Forest Kernel Computation Routines — ForestKernelComputation • stochtree

Decision tree ensembles can be represented in part by a "kernel" function whose distance metric is based on the extent to which two observations are mapped to the same leaf nodes. This function group offers utilities for evaluating this kernel.

computeForestLeafIndices computes and return a vector representation of a forest's leaf predictions for every observation in a dataset. The resulting vector has a "row-major" format that can be easily re-represented as as a CSR sparse matrix: elements are organized so that the first n elements correspond to leaf predictions for all n observations in a dataset for the first tree in an ensemble, the next n elements correspond to predictions for the second tree and so on. The "data" for each element corresponds to a uniquely mapped column index that corresponds to a single leaf of a single tree (i.e. if tree 1 has 3 leaves, its column indices range from 0 to 2, and then tree 2's leaf indices begin at 3, etc...).

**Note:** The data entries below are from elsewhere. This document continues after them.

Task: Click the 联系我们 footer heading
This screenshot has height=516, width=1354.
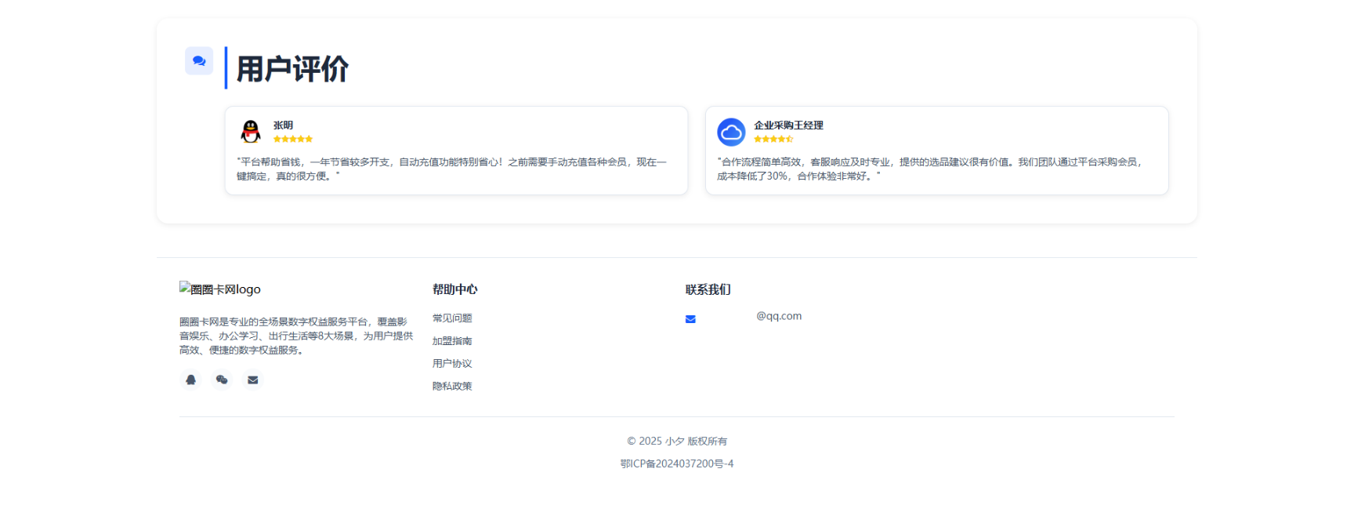Action: pos(708,289)
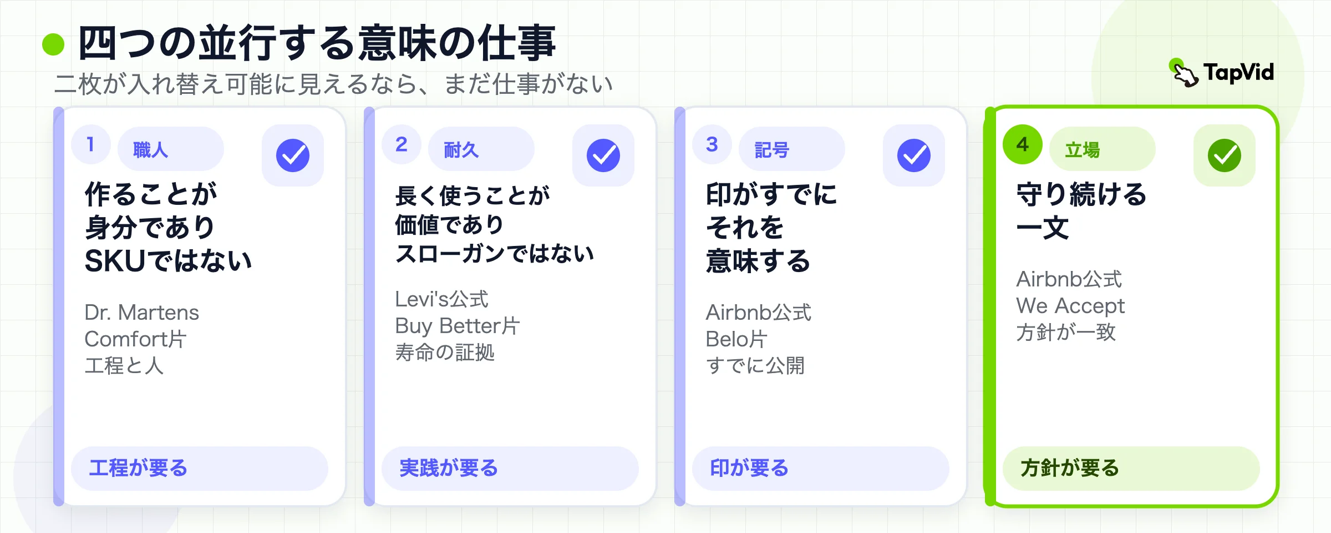The width and height of the screenshot is (1331, 533).
Task: Toggle the green checkmark on the 立場 card
Action: point(1225,155)
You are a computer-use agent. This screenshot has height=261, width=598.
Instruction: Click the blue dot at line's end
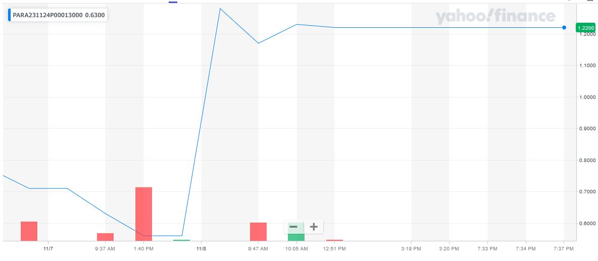pyautogui.click(x=564, y=28)
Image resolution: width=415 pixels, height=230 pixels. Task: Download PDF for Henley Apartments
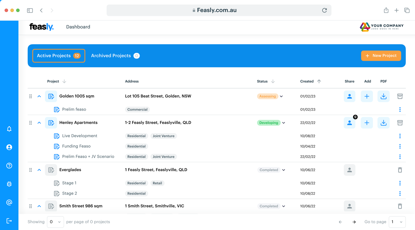(383, 123)
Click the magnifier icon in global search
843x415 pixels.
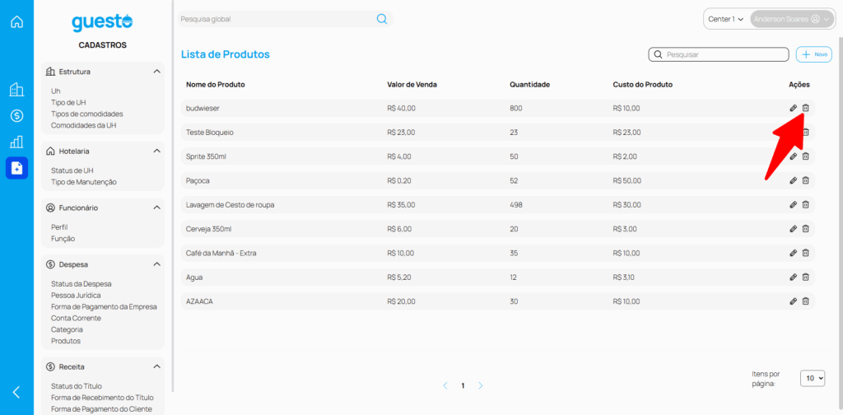(382, 19)
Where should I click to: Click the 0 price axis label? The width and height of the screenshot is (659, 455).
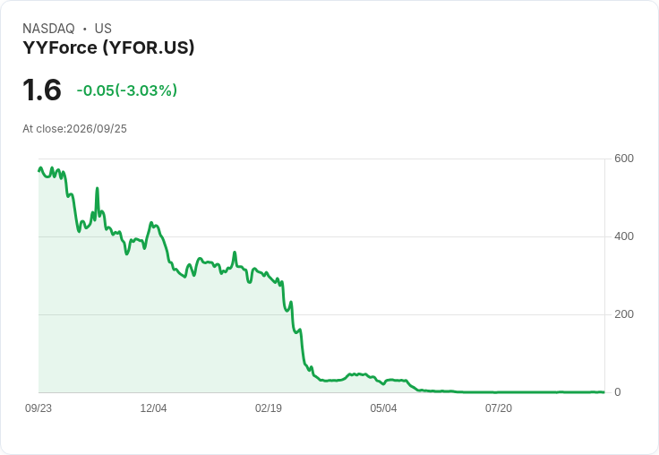click(618, 392)
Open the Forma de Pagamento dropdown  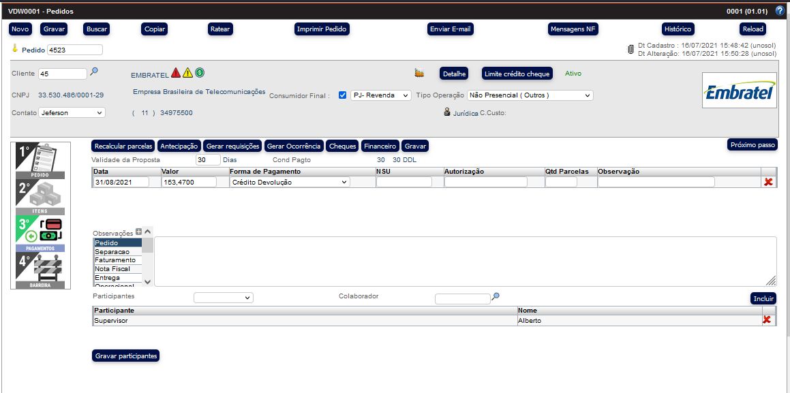pyautogui.click(x=290, y=183)
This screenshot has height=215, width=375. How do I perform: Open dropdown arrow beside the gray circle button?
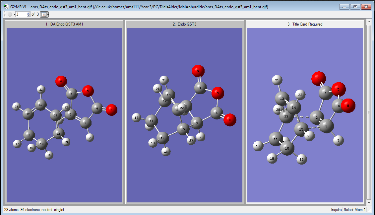(14, 15)
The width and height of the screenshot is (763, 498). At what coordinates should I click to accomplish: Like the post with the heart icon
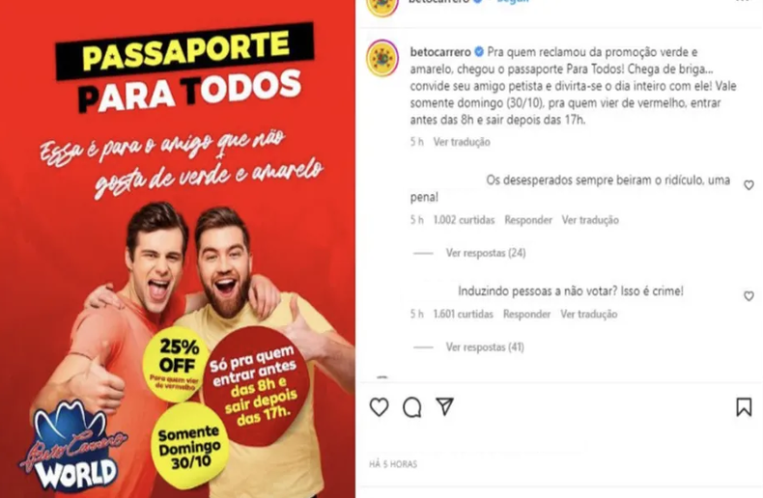[x=379, y=407]
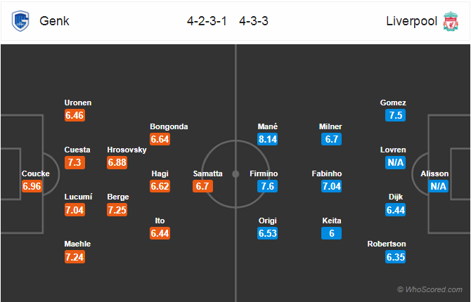Click the Liverpool club crest icon
This screenshot has width=471, height=302.
pos(451,20)
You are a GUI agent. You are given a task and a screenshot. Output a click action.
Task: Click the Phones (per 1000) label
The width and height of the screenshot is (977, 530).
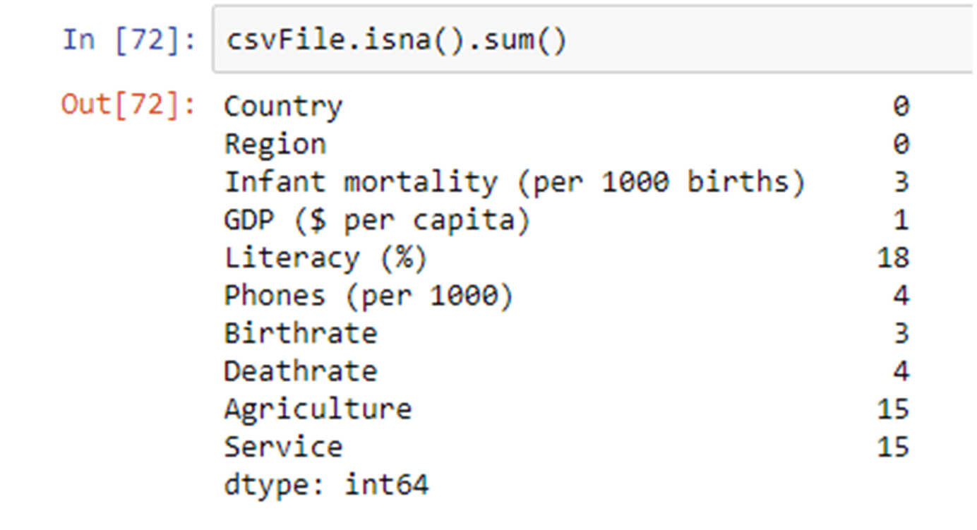368,296
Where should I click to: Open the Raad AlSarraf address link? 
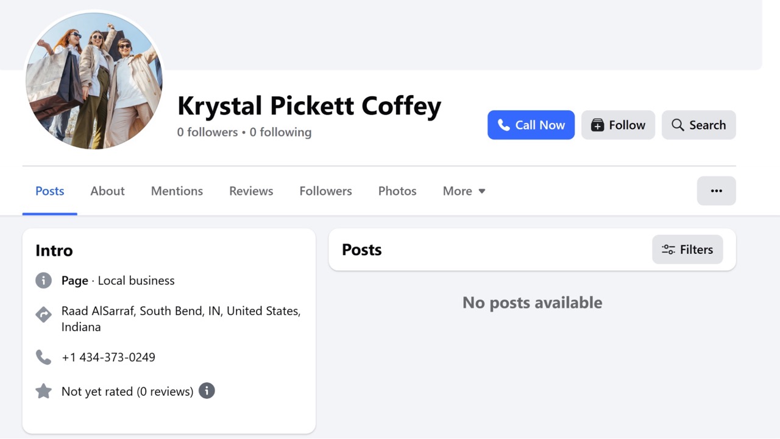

computeForestLeafVariances returns each forest's leaf node scale parameters. If leaf scale is not sampled for the forest in question, the function throws an error that the leaf model does not have a stochastic scale parameter.

computeForestMaxLeafIndex computes and returns the largest possible leaf index computable by computeForestLeafIndices for the forests in a designated forest sample container.

These functions are intended for advanced use cases in which users require detailed control of sampling algorithms and data structures. Minimal input validation and error checks are performed – users are responsible for providing the correct inputs. For tutorials on the "proper" usage of the stochtree's advanced workflow, we provide several vignettes at https://stochtree.ai/

Usage

computeForestLeafIndices(
  model_object,
  covariates,
  forest_type = NULL,
  propensity = NULL,
  forest_inds = NULL
)

computeForestLeafVariances(model_object, forest_type, forest_inds = NULL)

computeForestMaxLeafIndex(model_object, forest_type = NULL, forest_inds = NULL)

Arguments

model_object

Object of type bartmodel, bcfmodel, or ForestSamples corresponding to a BART / BCF model with at least one forest sample, or a low-level ForestSamples object.

covariates

Covariates to use for prediction. Must have the same dimensions / column types as the data used to train a forest.

forest_type

Which forest to use from model_object. Valid inputs depend on the model type, and whether or not a

1. BART

'mean': Extracts leaf indices for the mean forest
'variance': Extracts leaf indices for the variance forest

2. BCF

'prognostic': Extracts leaf indices for the prognostic forest
'treatment': Extracts leaf indices for the treatment effect forest
'variance': Extracts leaf indices for the variance forest

3. ForestSamples

NULL: It is not necessary to disambiguate when this function is called directly on a ForestSamples object. This is the default value of this

propensity

(Optional) Propensities used for prediction (BCF-only).

forest_inds

(Optional) Indices of the forest sample(s) for which to compute max leaf indices. If not provided, this function will return max leaf indices for every sample of a forest. This function uses 0-indexing, so the first forest sample corresponds to forest_num = 0, and so on.

Value

computeForestLeafIndices returns a vector of size num_obs * num_trees, where num_obs = nrow(covariates) and num_trees is the number of trees in the relevant forest of model_object.

computeForestLeafVariances returns a vector of size length(forest_inds) with the leaf scale parameter for each requested forest.

computeForestMaxLeafIndex returns a vector containing the largest possible leaf index computable by computeForestLeafIndices for the forests in a designated forest sample container.

Examples

X <- matrix(runif(10*100), ncol = 10)
y <- -5 + 10*(X[,1] > 0.5) + rnorm(100)
bart_model <- bart(X, y, num_gfr=0, num_mcmc=10)
leaf_indices <- computeForestLeafIndices(bart_model, X, "mean")
leaf_indices <- computeForestLeafIndices(bart_model, X, "mean", 0)
leaf_indices <- computeForestLeafIndices(bart_model, X, "mean", c(1,3,9))
leaf_variances <- computeForestLeafVariances(bart_model, "mean")
leaf_variances <- computeForestLeafVariances(bart_model, "mean", 0)
leaf_variances <- computeForestLeafVariances(bart_model, "mean", c(1,3,5))
max_leaf_index <- computeForestMaxLeafIndex(bart_model, "mean")
max_leaf_index <- computeForestMaxLeafIndex(bart_model, "mean", 0)
max_leaf_index <- computeForestMaxLeafIndex(bart_model, "mean", c(1,3,9))